From Autoresearch to Autoimprove: Generalizing the Agentic Experiment Loop

Two unrelated projects discovered the same pattern: point an AI agent at code, give it a score to chase, and let it run experiments until morning. I generalized it into a tool that works for any domain.

Last week, two things landed on my radar within hours of each other.

Andrej Karpathy published autoresearch, a setup where an AI agent modifies a GPT training script, trains for five minutes, checks the validation loss, and either keeps the change or rolls it back. Then it does it again. And again. You go to sleep. You wake up to 100 experiments, a log of what worked and what didn’t, and a better model.

The same week, Shopify CEO Tobias Lutke opened a PR against Liquid, their 20-year-old Ruby template engine. He’d run roughly 120 automated experiments using the same loop: modify code, run tests, benchmark, keep or discard. The result was a 53% speedup and 61% fewer object allocations. On a codebase hundreds of contributors have already optimized over two decades.

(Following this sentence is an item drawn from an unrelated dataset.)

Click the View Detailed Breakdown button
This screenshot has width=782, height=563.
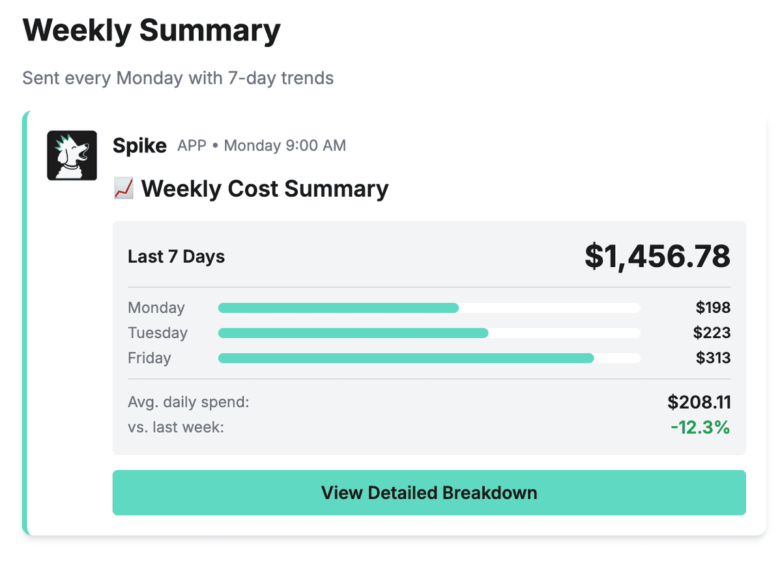click(x=429, y=493)
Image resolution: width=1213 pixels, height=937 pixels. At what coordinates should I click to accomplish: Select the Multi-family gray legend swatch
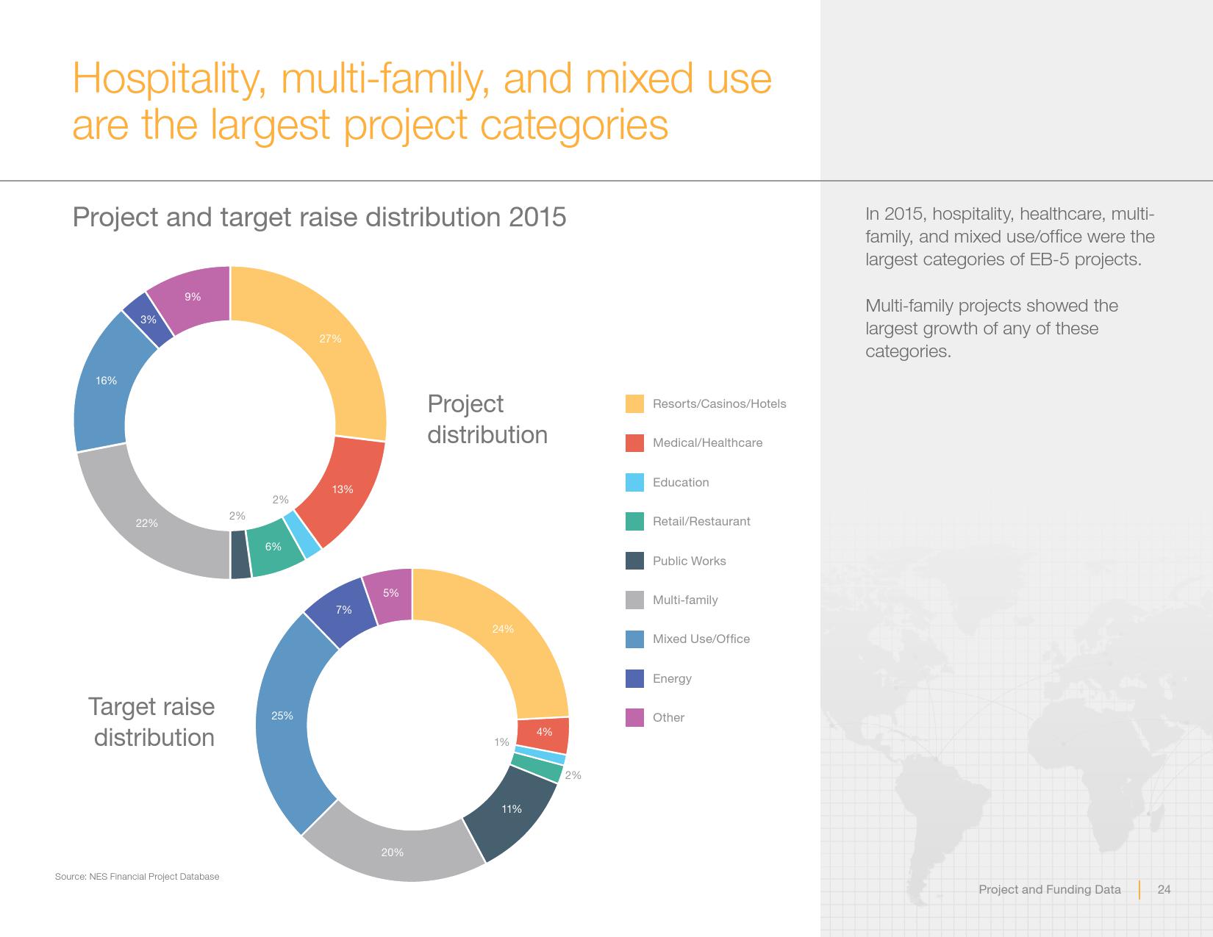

I kept staring at both of these. They were built independently, in different languages, for completely different problems. But the loop was identical.

autoimprove loop

The loop

Propose a change
  -> git commit
  -> run tests (fail? reset, try something else)
  -> run benchmark (extract a score)
  -> score improved? keep the commit : git reset
  -> log the experiment
  -> repeat

That’s it. The human writes the instructions. The agent writes the code. Git is the undo mechanism. The score is the compass. Everything else is detail.

Karpathy called the instructions “research org code.” You’re not programming in Python or Ruby anymore. You’re programming in Markdown, describing the process the agent should follow. The meta-optimization problem is writing better instructions, not better code.

Generalizing the pattern

Both implementations were tightly coupled to their domains. Karpathy’s was for LLM training. Tobi’s was for Ruby performance. But strip away the domain specifics and you’re left with five pieces: a file to change, a command to run, a number to improve, a time budget, and a keep/discard rule backed by git.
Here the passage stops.